**What the exercise asks**: Copy each of the following rows word for word, without altering any line.

(Text and element pointing rows)

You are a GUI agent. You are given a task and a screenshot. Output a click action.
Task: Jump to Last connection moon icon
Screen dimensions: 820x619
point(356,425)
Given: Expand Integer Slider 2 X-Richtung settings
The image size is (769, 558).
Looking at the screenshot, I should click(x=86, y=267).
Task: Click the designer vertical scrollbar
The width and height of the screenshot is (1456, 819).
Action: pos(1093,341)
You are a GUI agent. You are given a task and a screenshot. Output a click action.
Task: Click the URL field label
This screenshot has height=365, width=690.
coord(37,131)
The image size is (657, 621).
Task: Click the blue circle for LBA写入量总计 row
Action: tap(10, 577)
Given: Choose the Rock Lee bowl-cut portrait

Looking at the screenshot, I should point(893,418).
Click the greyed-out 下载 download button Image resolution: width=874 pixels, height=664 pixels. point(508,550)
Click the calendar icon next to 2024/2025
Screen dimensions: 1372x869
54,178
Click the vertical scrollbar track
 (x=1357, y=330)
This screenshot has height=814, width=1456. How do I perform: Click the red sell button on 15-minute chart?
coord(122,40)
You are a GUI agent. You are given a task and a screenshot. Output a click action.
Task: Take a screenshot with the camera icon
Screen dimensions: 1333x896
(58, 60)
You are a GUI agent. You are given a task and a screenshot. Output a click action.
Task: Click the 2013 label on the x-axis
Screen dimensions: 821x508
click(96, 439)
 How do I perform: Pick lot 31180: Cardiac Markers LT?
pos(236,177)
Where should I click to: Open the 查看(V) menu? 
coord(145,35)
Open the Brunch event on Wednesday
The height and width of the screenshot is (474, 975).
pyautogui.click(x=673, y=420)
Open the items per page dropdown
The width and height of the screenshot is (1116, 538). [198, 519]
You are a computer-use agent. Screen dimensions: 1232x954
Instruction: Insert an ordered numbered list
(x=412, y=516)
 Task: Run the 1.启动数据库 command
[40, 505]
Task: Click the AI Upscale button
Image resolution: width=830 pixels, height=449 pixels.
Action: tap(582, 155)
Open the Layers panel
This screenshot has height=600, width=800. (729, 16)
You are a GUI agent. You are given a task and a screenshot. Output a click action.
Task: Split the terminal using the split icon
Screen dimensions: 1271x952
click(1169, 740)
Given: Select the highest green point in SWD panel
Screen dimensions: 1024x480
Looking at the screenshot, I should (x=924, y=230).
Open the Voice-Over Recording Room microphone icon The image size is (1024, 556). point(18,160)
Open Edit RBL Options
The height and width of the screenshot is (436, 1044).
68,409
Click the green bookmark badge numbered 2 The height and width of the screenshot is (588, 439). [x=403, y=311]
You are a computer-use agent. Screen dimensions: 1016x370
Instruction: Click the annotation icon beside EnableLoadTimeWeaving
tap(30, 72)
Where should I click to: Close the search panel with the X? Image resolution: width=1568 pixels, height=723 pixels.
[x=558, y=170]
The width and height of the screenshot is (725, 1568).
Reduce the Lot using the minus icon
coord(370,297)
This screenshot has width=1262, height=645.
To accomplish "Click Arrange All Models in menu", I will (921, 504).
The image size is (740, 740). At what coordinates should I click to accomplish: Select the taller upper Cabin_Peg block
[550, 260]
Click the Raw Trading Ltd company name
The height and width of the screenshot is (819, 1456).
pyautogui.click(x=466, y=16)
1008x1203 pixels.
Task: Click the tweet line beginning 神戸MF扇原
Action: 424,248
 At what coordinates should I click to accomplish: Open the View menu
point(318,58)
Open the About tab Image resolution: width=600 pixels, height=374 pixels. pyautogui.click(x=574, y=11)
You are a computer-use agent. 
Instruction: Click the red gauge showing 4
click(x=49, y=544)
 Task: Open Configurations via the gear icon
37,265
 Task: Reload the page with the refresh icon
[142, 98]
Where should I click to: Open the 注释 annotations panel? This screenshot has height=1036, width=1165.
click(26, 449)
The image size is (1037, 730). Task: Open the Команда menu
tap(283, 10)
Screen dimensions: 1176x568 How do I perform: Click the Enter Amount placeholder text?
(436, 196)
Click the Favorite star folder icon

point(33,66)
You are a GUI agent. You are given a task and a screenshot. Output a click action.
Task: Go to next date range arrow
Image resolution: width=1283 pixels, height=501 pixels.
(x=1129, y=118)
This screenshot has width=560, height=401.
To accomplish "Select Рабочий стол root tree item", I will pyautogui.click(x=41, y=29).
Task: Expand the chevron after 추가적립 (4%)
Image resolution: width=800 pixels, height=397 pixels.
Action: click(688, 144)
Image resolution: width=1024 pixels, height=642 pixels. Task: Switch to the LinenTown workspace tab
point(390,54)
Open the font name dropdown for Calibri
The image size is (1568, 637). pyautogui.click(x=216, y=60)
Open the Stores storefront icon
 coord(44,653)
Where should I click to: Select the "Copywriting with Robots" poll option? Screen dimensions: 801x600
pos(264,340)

**Finished task**:
You are a GUI agent. You are given a task and a screenshot. Output a click action.
Task: Jump to Last connection moon icon
Screen dimensions: 820x619
point(356,425)
Given: Expand Integer Slider 2 X-Richtung settings
The image size is (769, 558).
Looking at the screenshot, I should click(x=86, y=267).
Task: Click the designer vertical scrollbar
The width and height of the screenshot is (1456, 819).
Action: pos(1093,341)
You are a GUI agent. You are given a task and a screenshot. Output a click action.
Task: Click the URL field label
This screenshot has height=365, width=690.
coord(37,131)
The image size is (657, 621).
Task: Click the blue circle for LBA写入量总计 row
Action: tap(10, 577)
Given: Choose the Rock Lee bowl-cut portrait

Looking at the screenshot, I should point(893,418).
Click the greyed-out 下载 download button Image resolution: width=874 pixels, height=664 pixels. point(508,550)
Click the calendar icon next to 2024/2025
Screen dimensions: 1372x869
54,178
Click the vertical scrollbar track
 (x=1357, y=330)
This screenshot has height=814, width=1456. How do I perform: Click the red sell button on 15-minute chart?
coord(122,40)
You are a GUI agent. You are given a task and a screenshot. Output a click action.
Task: Take a screenshot with the camera icon
Screen dimensions: 1333x896
(58, 60)
You are a GUI agent. You are given a task and a screenshot. Output a click action.
Task: Click the 2013 label on the x-axis
Screen dimensions: 821x508
click(96, 439)
 How do I perform: Pick lot 31180: Cardiac Markers LT?
pos(236,177)
Where should I click to: Open the 查看(V) menu? 
coord(145,35)
Open the Brunch event on Wednesday
The height and width of the screenshot is (474, 975).
pyautogui.click(x=673, y=420)
Open the items per page dropdown
The width and height of the screenshot is (1116, 538). [198, 519]
You are a computer-use agent. Screen dimensions: 1232x954
Instruction: Insert an ordered numbered list
(x=412, y=516)
 Task: Run the 1.启动数据库 command
[40, 505]
Task: Click the AI Upscale button
Image resolution: width=830 pixels, height=449 pixels.
Action: tap(582, 155)
Open the Layers panel
This screenshot has height=600, width=800. (729, 16)
You are a GUI agent. You are given a task and a screenshot. Output a click action.
Task: Split the terminal using the split icon
Screen dimensions: 1271x952
click(1169, 740)
Given: Select the highest green point in SWD panel
Screen dimensions: 1024x480
Looking at the screenshot, I should (x=924, y=230).
Open the Voice-Over Recording Room microphone icon The image size is (1024, 556). point(18,160)
Open Edit RBL Options
The height and width of the screenshot is (436, 1044).
68,409
Click the green bookmark badge numbered 2 The height and width of the screenshot is (588, 439). [x=403, y=311]
You are a computer-use agent. Screen dimensions: 1016x370
Instruction: Click the annotation icon beside EnableLoadTimeWeaving
tap(30, 72)
Where should I click to: Close the search panel with the X? Image resolution: width=1568 pixels, height=723 pixels.
[x=558, y=170]
The width and height of the screenshot is (725, 1568).
Reduce the Lot using the minus icon
coord(370,297)
This screenshot has width=1262, height=645.
To accomplish "Click Arrange All Models in menu", I will (921, 504).
The image size is (740, 740). At what coordinates should I click to accomplish: Select the taller upper Cabin_Peg block
[550, 260]
Click the Raw Trading Ltd company name
The height and width of the screenshot is (819, 1456).
pyautogui.click(x=466, y=16)
1008x1203 pixels.
Task: Click the tweet line beginning 神戸MF扇原
Action: 424,248
 At what coordinates should I click to accomplish: Open the View menu
point(318,58)
Open the About tab Image resolution: width=600 pixels, height=374 pixels. pyautogui.click(x=574, y=11)
You are a computer-use agent. 
Instruction: Click the red gauge showing 4
click(x=49, y=544)
 Task: Open Configurations via the gear icon
37,265
 Task: Reload the page with the refresh icon
[142, 98]
Where should I click to: Open the 注释 annotations panel? This screenshot has height=1036, width=1165.
click(26, 449)
The image size is (1037, 730). Task: Open the Команда menu
tap(283, 10)
Screen dimensions: 1176x568 How do I perform: Click the Enter Amount placeholder text?
(436, 196)
Click the Favorite star folder icon

point(33,66)
You are a GUI agent. You are given a task and a screenshot. Output a click action.
Task: Go to next date range arrow
Image resolution: width=1283 pixels, height=501 pixels.
(x=1129, y=118)
This screenshot has width=560, height=401.
To accomplish "Select Рабочий стол root tree item", I will pyautogui.click(x=41, y=29).
Task: Expand the chevron after 추가적립 (4%)
Image resolution: width=800 pixels, height=397 pixels.
Action: click(688, 144)
Image resolution: width=1024 pixels, height=642 pixels. Task: Switch to the LinenTown workspace tab
point(390,54)
Open the font name dropdown for Calibri
The image size is (1568, 637). pyautogui.click(x=216, y=60)
Open the Stores storefront icon
 coord(44,653)
Where should I click to: Select the "Copywriting with Robots" poll option? Screen dimensions: 801x600
pos(264,340)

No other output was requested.